In light of these issues we can step into a reading of Saba Innab's intervention at Makan, entitled 'Park'.
Upon entry the viewer is confronted with a vitrine partitioning the main hall of Makan, on the vitrine's plane spells the word Aam(which in Arabic means public). The other side of the partition houses a patch of grass, squarely centered in a whitened room. The grass patch is adjacent to the balcony which opens onto a view of downtown Amman. Automatically, the partitioning between the viewer and the grass, something subconsciously associated with parks / outdoors / picnics, creates a distance that forces the viewer to contemplate the publicness of what is seemingly public. Audiences stand at a distance from the vitrine, and peer over it to get a closer look at the specimen of precious lush green on the other side.
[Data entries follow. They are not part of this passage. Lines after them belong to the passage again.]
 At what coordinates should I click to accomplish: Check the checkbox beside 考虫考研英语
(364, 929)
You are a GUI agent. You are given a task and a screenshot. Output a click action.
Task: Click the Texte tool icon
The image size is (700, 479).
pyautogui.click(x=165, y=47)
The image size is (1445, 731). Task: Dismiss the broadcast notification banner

The rest of the exhibition follows through a side hallway and into a room in which a frieze of photo-collages of cityscapes from the surrounding neighborhoods of downtown Amman continue from the wall and onto the windows. The room also opens back onto the grass patch and the balcony.
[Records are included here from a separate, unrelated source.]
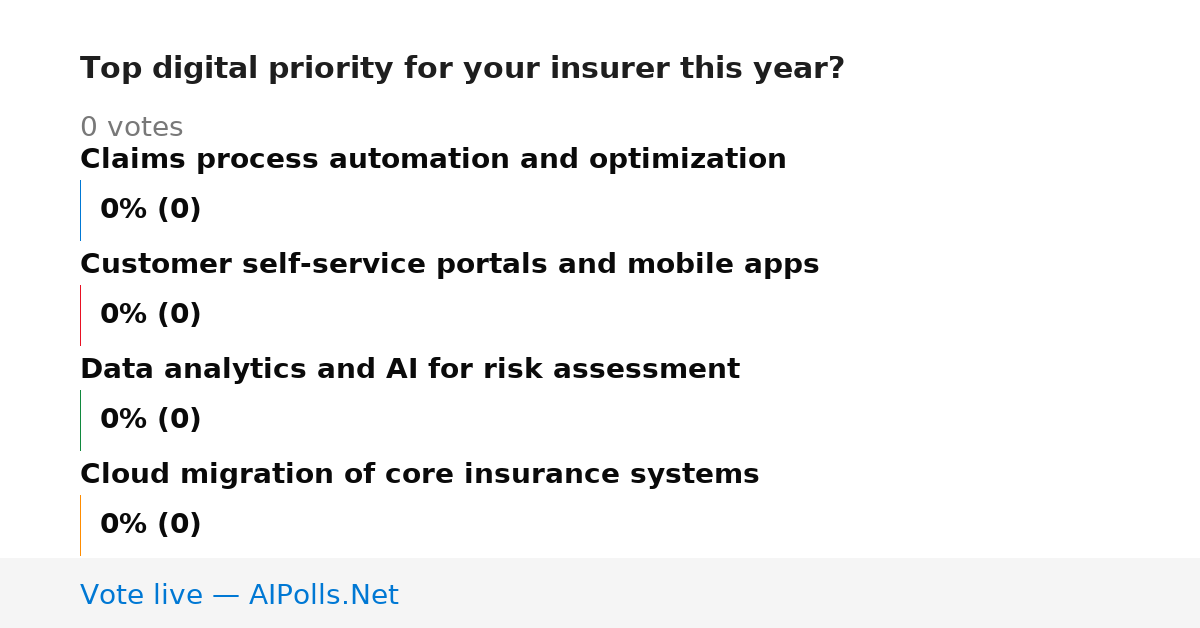Pick Data analytics and AI for risk assessment
Image resolution: width=1200 pixels, height=628 pixels.
(x=410, y=370)
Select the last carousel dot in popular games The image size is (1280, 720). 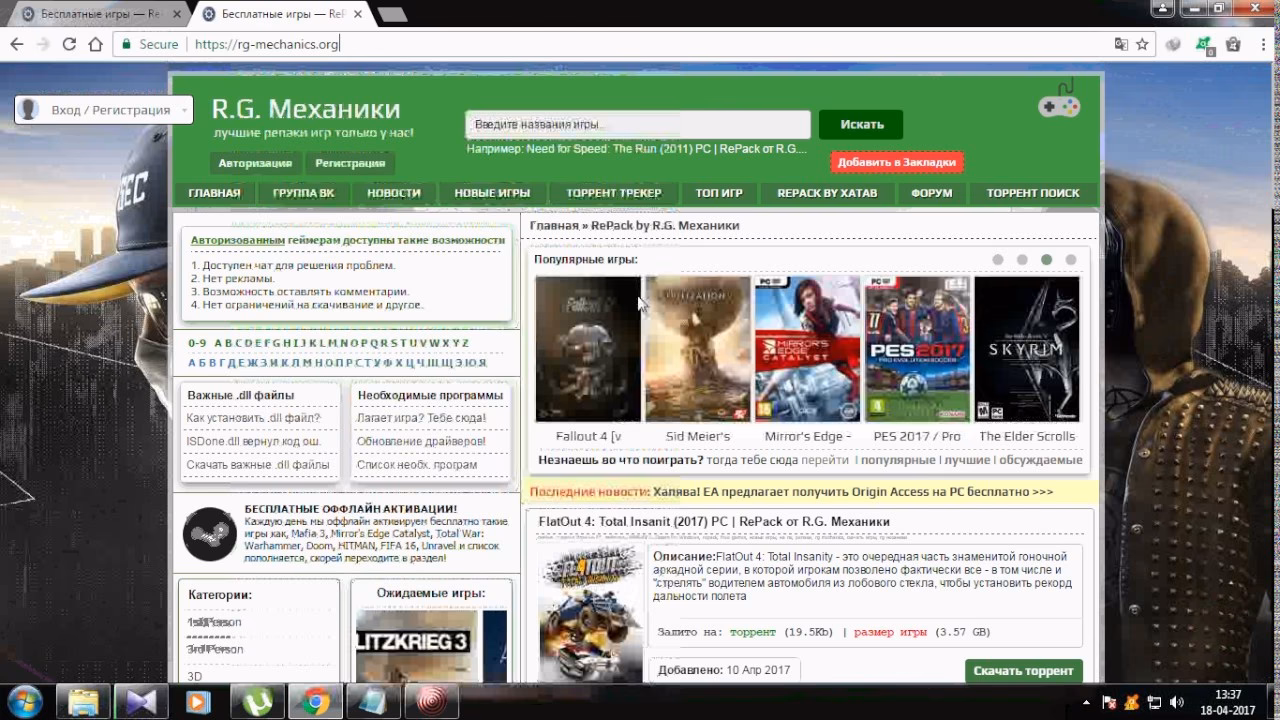(x=1071, y=260)
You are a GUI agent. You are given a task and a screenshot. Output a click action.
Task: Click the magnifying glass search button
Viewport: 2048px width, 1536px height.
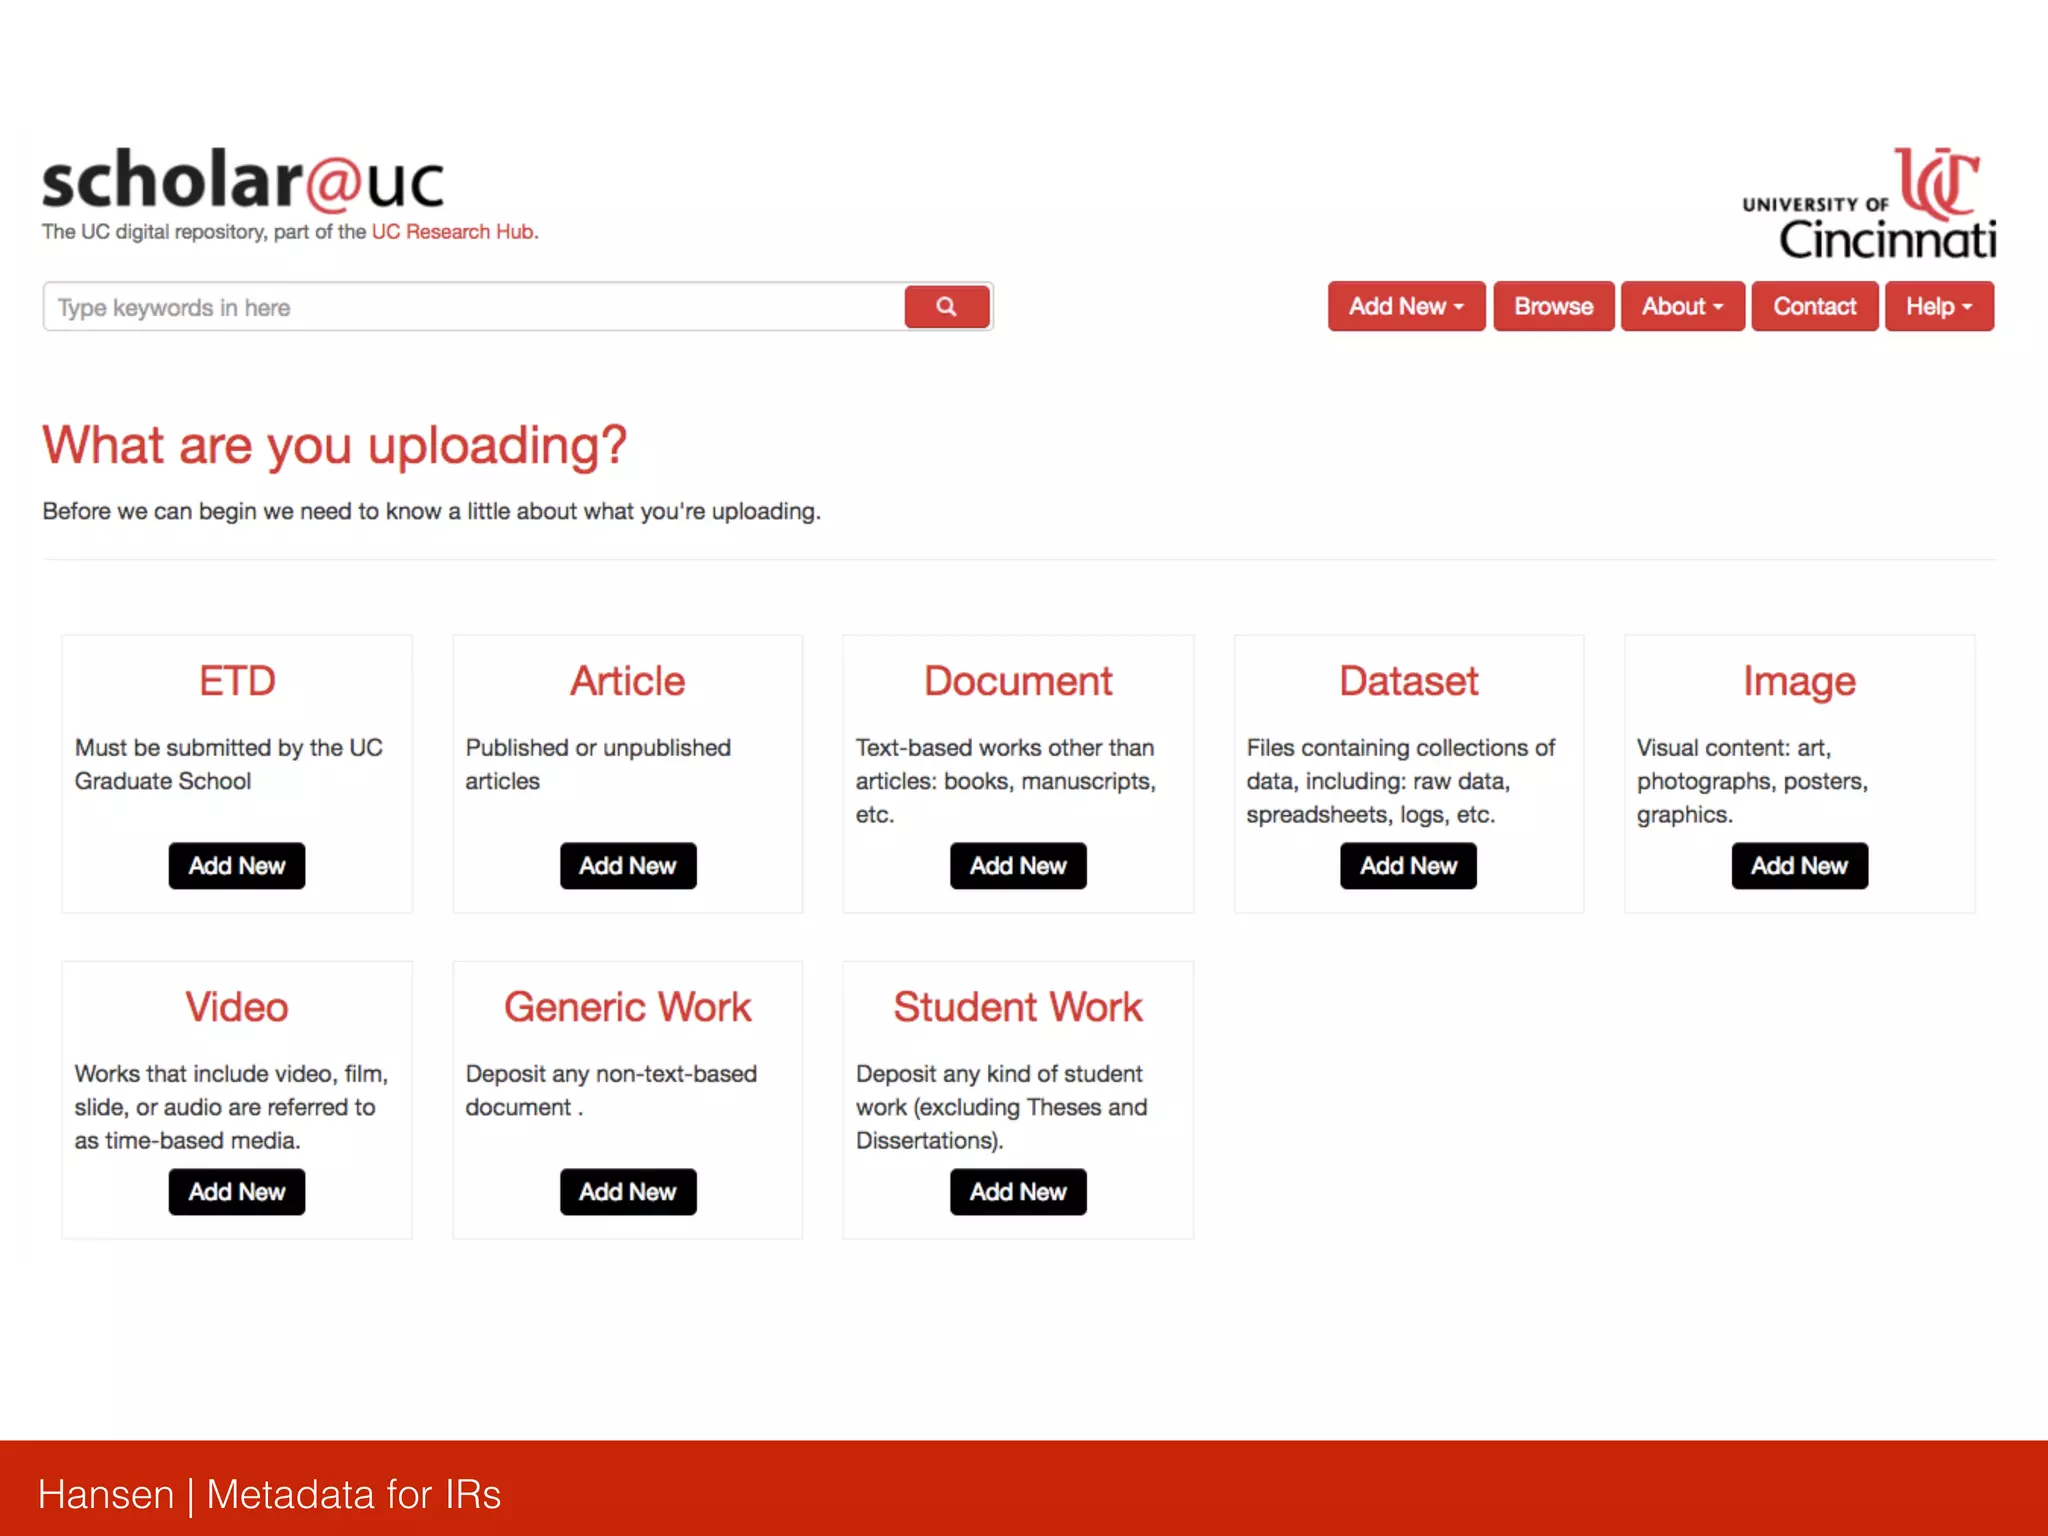tap(946, 307)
In the text for the exhibition, Saba describes Amman as "A rural city that is suffocating from the inconsistencies of scales, egos and representations...where the experience of a place and places of experience withdraw into becoming an image and commodity, signs articulated with the promise of a contemporary living- a picnic on the highway with a casserole of Mujaddarah (dish of rice and lentils) appears to me as the right way to do it!"
The cityscapes playfully offers another alternative in which the city is for the people. In one part hills are connected across the valleys with enormous washing lines, or colossal figures walk from one hill to another across a horizontal ladder. In another, children on the edge of a residential area are playing by the side of a river; in the backdrop an enormous ferris wheel sits amidst a neighborhood of downtown Amman. These playful, imaginings, continue from the walls of the room onto the windows, and drawings of people on swings are juxtaposed onto a real view of the city, carrying the fantasy into reality.
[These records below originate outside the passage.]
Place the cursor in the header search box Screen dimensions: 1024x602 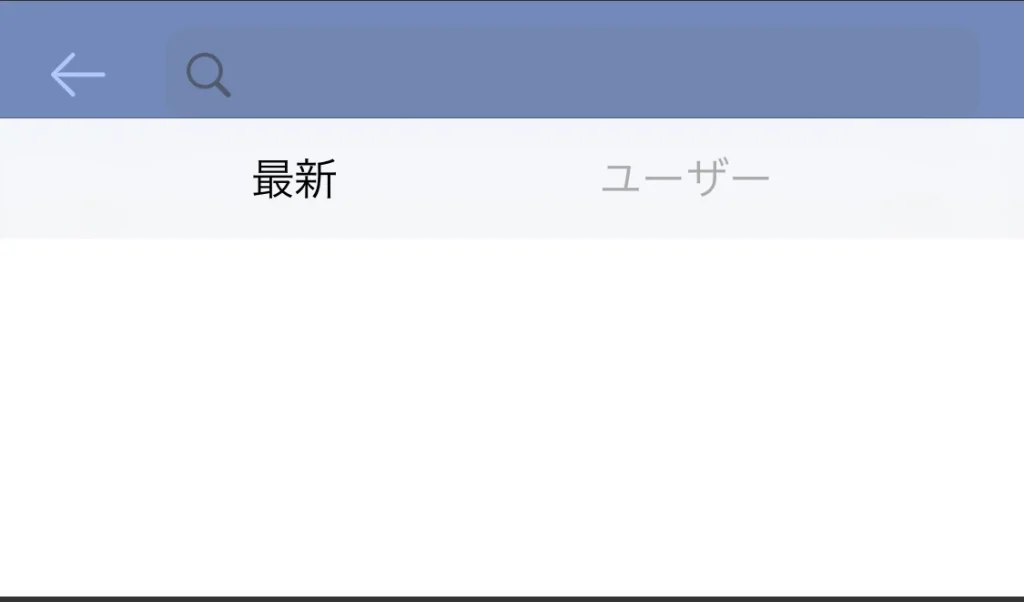pos(572,73)
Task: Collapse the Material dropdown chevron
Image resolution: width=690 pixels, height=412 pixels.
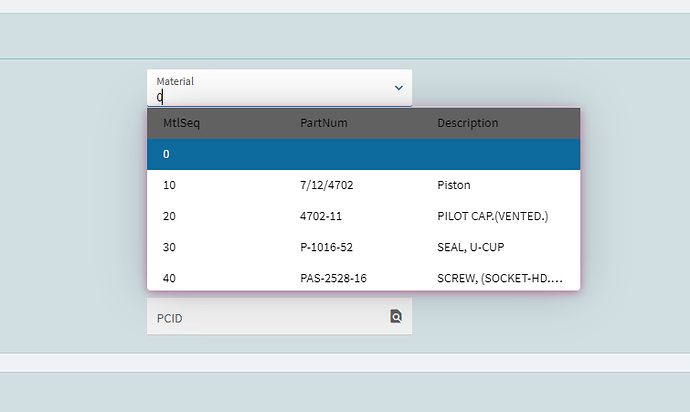Action: tap(398, 88)

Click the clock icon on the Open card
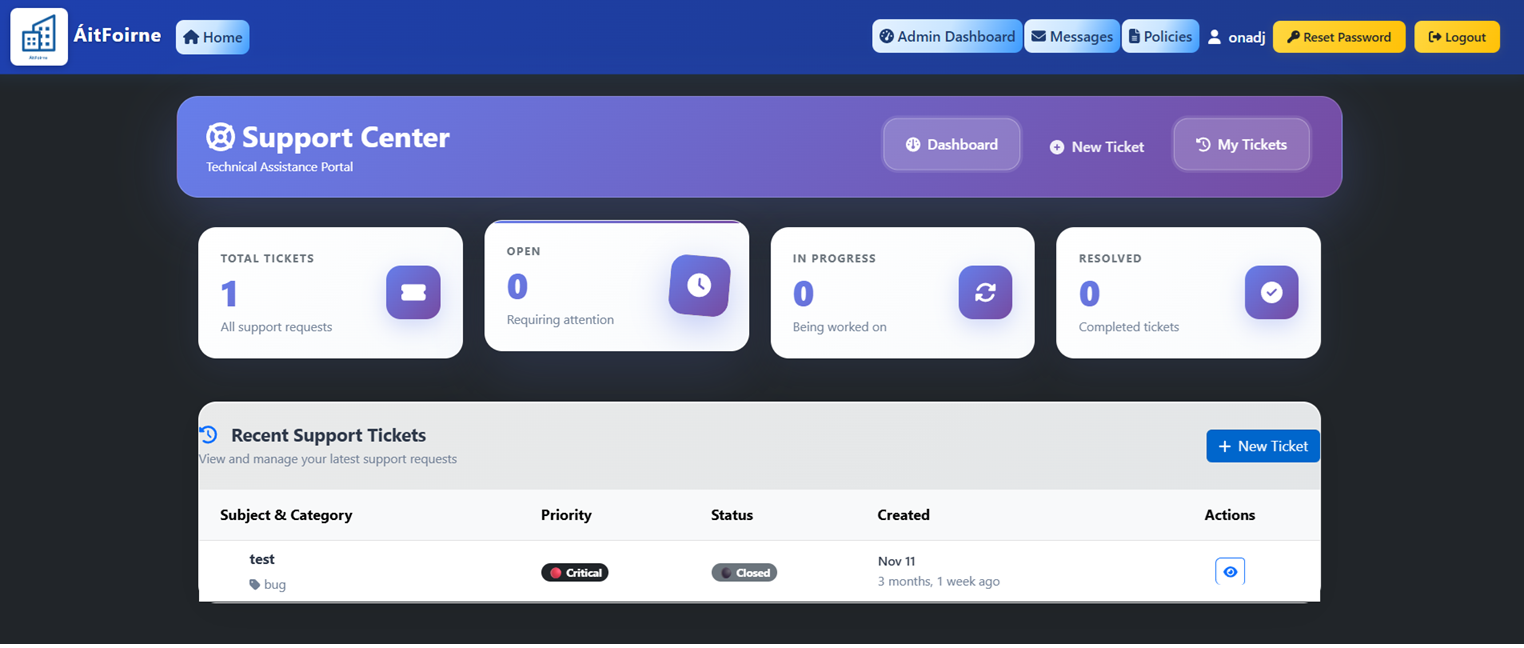699,286
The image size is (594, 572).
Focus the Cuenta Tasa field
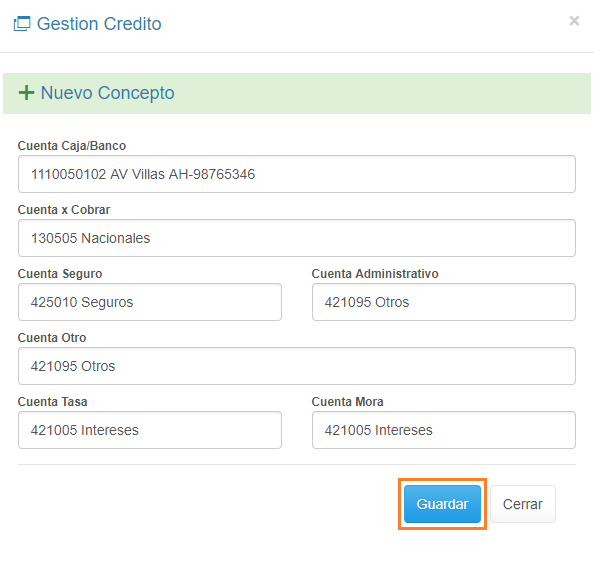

While Saba's work presents a fantastical proposition in which the city becomes a playground for the people, the larger than life sizes implying a somewhat surrealistic occupation of the city by the inhabitants. There is however a sense of nostalgia, a reminiscing on the past memory of the city in which the river still ran through it at Ras El Ein, children played in the neighborhood, and washing lines blurred the boundaries between the private and public .
Whether a reflection on the past dynamics of life in the city as remembered and narrated by the older generation's memory of Amman 'in the old days' (Ayyam zaman). if the work is commentary on urbanism "that is generated by boundaries and constantly fed by politics of exclusions and inclusions" as explained in the exbihition text. The work ultimately offers a contemplation on the relationship between citizenship and the public space.
Yet a vitrined park inside the space of Makan -which in a sense brings the public arena into the private- may offer another reading in which the park as a space accessible to all, becomes an isolated experience within a private and closed off building. This understanding can come in relation to the everyday reality seen as a consequence to current trends of urbanism; hence the work becomes an illustration of peoples concerns. This notion is further illustrated by the audience who were reluctant to step on the grass only walking around it, avoiding any contact with it, which is contrary to the subconscious attraction to green spaces usually prompting physical engagement.
Did the work fail to engage the audience in its ideas? Or can we read into this as a reflection on peoples habits and ideas towards parks and spaces of leisure, especially in light of the (seemingly) national definition of the ideal picnic location as one under a row of trees off the noisy, polluted highway heading to the airport.